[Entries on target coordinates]

══════════

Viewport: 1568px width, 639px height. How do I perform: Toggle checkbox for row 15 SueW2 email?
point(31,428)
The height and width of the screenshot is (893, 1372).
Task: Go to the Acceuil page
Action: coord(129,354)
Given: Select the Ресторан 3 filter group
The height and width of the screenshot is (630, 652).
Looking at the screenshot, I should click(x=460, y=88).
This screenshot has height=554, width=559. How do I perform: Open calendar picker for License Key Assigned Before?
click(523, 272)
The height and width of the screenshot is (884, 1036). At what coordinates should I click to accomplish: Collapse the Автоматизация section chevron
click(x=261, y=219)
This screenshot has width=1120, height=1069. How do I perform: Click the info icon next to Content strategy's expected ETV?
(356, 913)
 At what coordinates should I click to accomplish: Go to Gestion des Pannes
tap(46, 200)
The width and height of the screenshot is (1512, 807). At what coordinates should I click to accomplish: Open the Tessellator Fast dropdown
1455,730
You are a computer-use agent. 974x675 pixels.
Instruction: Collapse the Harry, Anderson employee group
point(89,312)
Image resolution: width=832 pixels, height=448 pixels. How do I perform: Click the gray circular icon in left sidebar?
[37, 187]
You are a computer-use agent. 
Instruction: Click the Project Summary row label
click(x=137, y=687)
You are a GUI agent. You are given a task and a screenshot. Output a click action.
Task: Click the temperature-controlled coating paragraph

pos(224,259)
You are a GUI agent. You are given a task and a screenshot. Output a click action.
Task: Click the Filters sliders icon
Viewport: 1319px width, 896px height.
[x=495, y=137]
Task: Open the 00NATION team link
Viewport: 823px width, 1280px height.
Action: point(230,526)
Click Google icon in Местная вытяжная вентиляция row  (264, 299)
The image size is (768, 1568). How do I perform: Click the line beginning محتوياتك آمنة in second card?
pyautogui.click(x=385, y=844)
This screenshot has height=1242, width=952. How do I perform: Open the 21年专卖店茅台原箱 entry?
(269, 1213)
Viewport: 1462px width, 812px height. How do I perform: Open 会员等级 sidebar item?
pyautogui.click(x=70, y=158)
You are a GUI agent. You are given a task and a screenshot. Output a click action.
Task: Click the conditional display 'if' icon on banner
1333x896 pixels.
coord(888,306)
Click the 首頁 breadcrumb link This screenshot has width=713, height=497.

══════════

What you will do: Gather every line from the listing above that contains the word "Open".

The completed task:
This screenshot has height=554, width=559. How do I perform: Open calendar picker for License Key Assigned Before?
The width and height of the screenshot is (1512, 807). At what coordinates should I click to accomplish: Open the Tessellator Fast dropdown
Task: Open the 00NATION team link
This screenshot has height=1242, width=952. How do I perform: Open the 21年专卖店茅台原箱 entry?
Viewport: 1462px width, 812px height. How do I perform: Open 会员等级 sidebar item?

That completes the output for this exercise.